そして、ブッダの時代から受け継がれているとされる『ヴィパッサナー瞑想』でもやはり「物事をありのままに見る」を目的とし、例えばゆっくりと歩きながら「左足、上げます、運びます、降ろします、右足、上げます、運びます、降ろします…」と身体を動かしながら集中しようとします。

いずれにせよ、「今、ここで」の体験に気づき、それを「あるがまま」に受け入れていきます。
「何かに注意を向ける」という積極的な気づきであり、「何かに注意が向いた」という受け身の活動ではありません。また、頭の中に「何も思い浮かばなくなる」ことはなく、思い浮かんではそれを手放していくことが重要となります。
マインドフルネスは「リラクセーション」ではなく、真剣な試みであると言えます。

まとめ

「瞑想」と言うと日本人にとっては「あやしい」ものであったものが、「マインドフルネス」という形でその方法論の有効性が認められることで、最近ではとても広く取り入れられるようになっています。
ただ、方法としては決して難解なものではないものの、挫折する人が多いのも事実です。
「怖い」、「実感できない」ことから諦めてしまうこともあれば、「よくわからない」まま段々と実践しなくなってしまうこともあります。
ある程度、指導者やセラピストの元で練習をすることが必要となることがほとんどだと言えます。

書籍紹介

◎ ジョン・カバットジン(著)『マインドフルネスストレス低減法』北大路書房

記事の中でも紹介した文献ですが、“マインドフルネス”という言葉の定義や方法について、その提唱者が解説した書籍です。専門職でマインドフルネスを勉強する際にはひとまずおさえておきない一冊。

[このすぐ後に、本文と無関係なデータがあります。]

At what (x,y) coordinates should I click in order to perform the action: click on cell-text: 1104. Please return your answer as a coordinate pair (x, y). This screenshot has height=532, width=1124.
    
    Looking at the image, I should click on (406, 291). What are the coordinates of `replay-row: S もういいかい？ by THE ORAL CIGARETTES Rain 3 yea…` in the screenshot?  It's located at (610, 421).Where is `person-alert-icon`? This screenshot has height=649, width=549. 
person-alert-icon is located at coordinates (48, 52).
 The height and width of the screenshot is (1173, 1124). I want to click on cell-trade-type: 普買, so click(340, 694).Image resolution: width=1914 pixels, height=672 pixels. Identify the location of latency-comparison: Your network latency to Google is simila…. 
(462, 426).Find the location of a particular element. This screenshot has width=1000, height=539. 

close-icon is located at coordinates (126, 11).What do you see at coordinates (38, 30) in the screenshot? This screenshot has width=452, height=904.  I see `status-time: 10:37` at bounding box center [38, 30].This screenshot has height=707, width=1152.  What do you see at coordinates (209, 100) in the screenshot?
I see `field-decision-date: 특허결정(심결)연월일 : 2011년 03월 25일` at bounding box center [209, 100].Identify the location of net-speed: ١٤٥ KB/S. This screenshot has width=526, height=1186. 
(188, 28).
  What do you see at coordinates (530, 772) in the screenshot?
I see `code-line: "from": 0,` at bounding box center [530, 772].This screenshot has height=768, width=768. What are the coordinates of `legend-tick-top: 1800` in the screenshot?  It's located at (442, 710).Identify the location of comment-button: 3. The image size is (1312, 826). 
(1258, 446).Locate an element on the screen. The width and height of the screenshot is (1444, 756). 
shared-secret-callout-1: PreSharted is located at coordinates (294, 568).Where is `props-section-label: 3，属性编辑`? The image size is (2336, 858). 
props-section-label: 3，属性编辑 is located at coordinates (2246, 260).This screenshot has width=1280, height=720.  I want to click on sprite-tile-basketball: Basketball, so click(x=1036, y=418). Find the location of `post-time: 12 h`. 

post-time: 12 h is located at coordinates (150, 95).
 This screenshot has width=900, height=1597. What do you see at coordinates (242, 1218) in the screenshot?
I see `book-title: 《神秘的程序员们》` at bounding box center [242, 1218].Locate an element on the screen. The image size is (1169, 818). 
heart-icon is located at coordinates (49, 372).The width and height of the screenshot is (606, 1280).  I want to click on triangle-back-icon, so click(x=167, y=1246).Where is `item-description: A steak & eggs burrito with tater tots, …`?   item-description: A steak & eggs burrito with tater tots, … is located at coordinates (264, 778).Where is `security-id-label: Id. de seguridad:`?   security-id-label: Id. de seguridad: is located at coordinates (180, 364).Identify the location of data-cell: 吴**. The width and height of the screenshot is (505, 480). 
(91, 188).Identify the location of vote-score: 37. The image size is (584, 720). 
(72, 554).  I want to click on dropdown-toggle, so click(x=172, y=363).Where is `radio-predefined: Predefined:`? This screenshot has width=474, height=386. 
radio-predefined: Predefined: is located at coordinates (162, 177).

◎ 大谷 彰 (著)『マインドフルネス入門講義』(金剛出版)

海外で活躍され、瞑想や催眠、マインドフルネスの大家である大谷先生の著書。先生の心理臨床学会での講演は大盛況で、科学的な視点と宗教の視点を非常にバランス良く持たれており、大変参考になります。

◎ 伊藤絵美(著)『ケアする人も楽になる マインドフルネス&スキーマ療法 BOOK1』(医学書院)

非常に読みやすく、支援者、被支援者どちらの立場でも勉強になる書籍。事例を通してマインドフルネスの基本的な内容とその流れを知ることができる良書です。